A mãe, a advogada Samantha Dufner, de 49 anos, afirma que se orgulha do filho ter a consciência de tomar uma decisão em prol da sociedade. "Eu não esperava outra coisa do meu filho. Ele sabe que temos de fazer um esforço coletivo." O menino não viu nenhum amigo durante toda a pandemia e sai raramente de casa, apenas para ir ao mercado.
Já Marcela Motta, de 16 anos, tomou a decisão de não voltar, mas acha difícil ver os amigos na escola. "Dói o coração pensar que este é meu último ano de escola e não estou lá, mas tenho muito medo de pegar covid e passar para alguém", conta. Ela disse que decidiu esperar um pouco mais para voltar porque achou que a vacinação seria mais rápida, o que amenizaria um pouco o quadro da pandemia. "Agora estou vendo que vai demorar e tenho medo de ficar muito tempo em casa", diz ela, ainda indecisa.
Segundo o psiquiatra Miguel Boarati, se o estudante se adaptou muito bem com o ensino online e consegue ter alguma socialização, mesmo que virtual, não há problema em continuar mais um tempo em casa.

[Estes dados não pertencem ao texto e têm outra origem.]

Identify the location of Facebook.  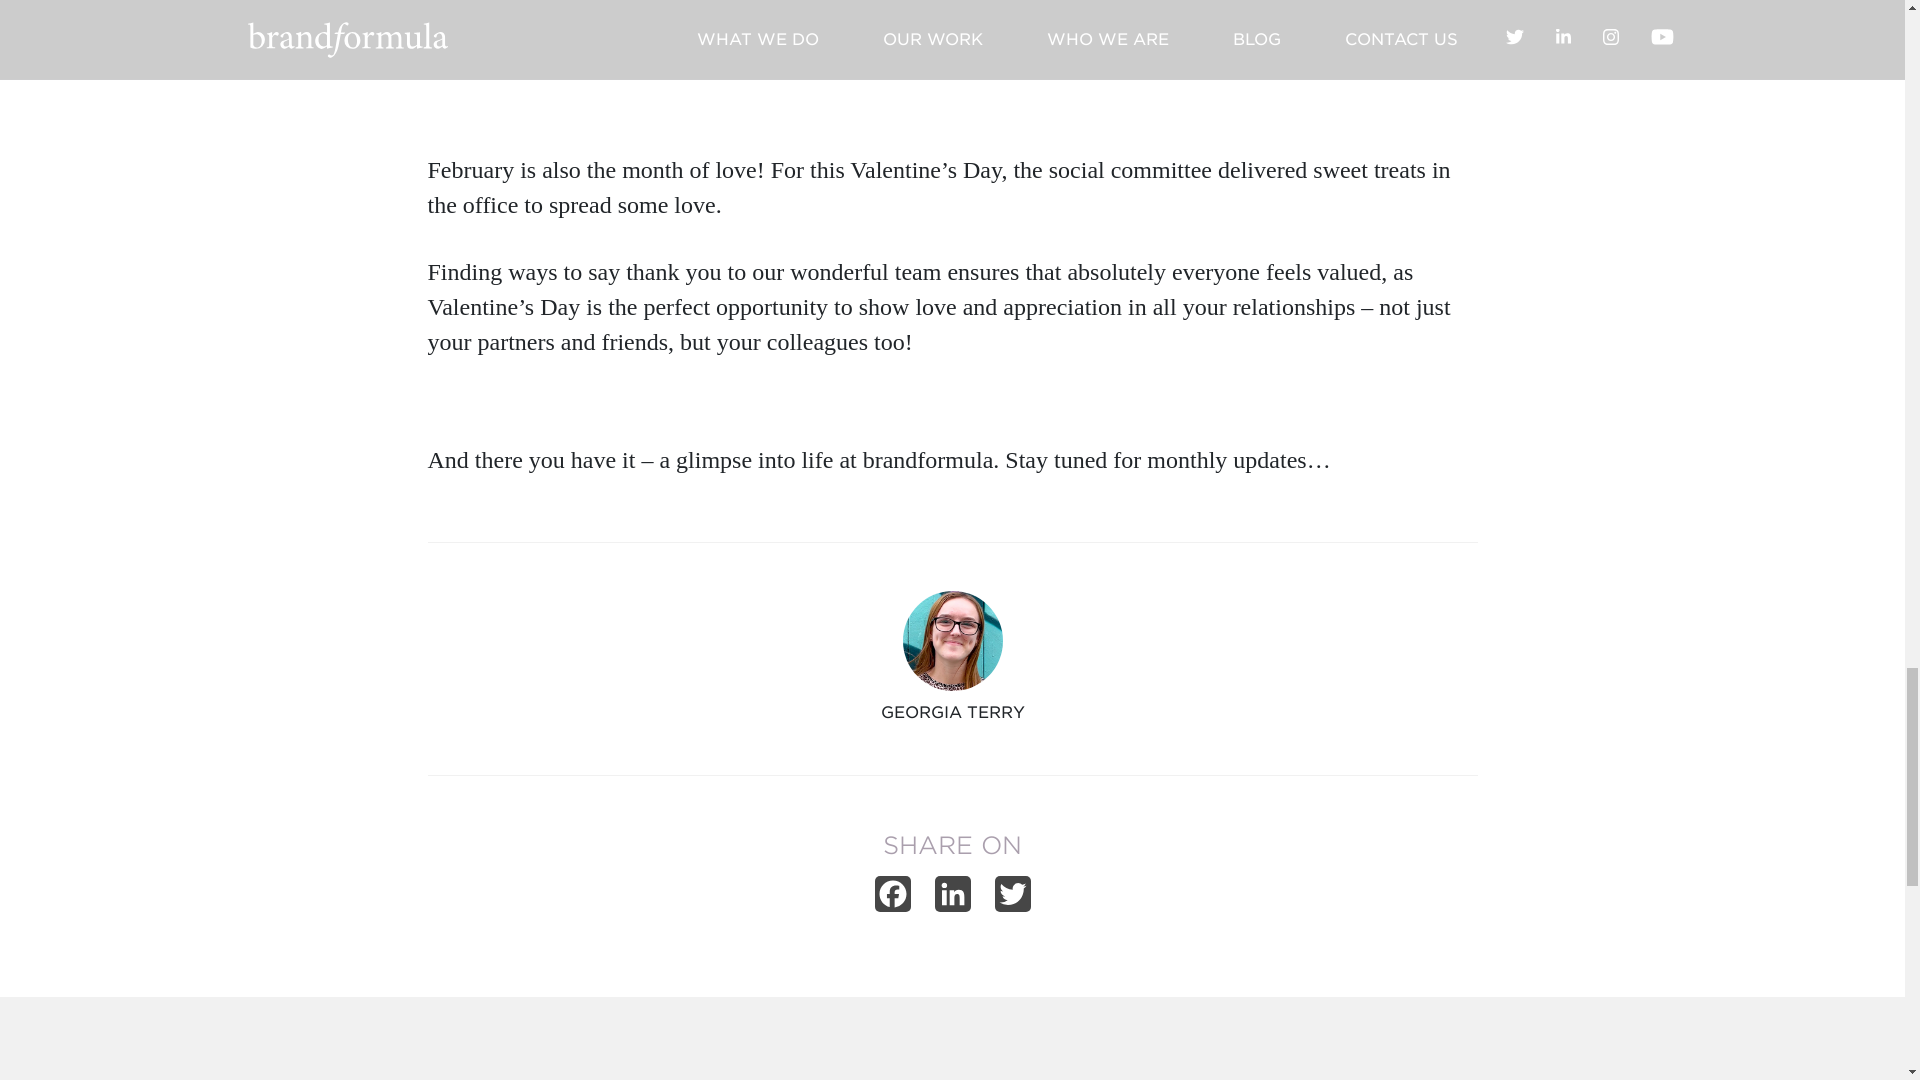
(891, 900).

Mas é preciso ter atenção às crianças e adolescentes que não mostram interesse algum em estudar e acabam não querendo voltar para a escola porque estão desestimulados. "O problema é quando eles querem se esquivar do compromisso, ficam só nos jogos, não dormem bem."
Rede estadual terá aulas a partir de segunda
As aulas presenciais nas escolas da rede estadual paulista começam amanhã, em sistema de rodízio. Só deverão ir à escola 35% dos alunos, mesmo em regiões na fase amarela do plano de flexibilização, como a capital. Cada unidade poderá definir como vai realizar o rodízio e a presença dos estudantes será opcional. Mas o sindicato dos professores aprovou na sexta-feira uma greve contra o retorno.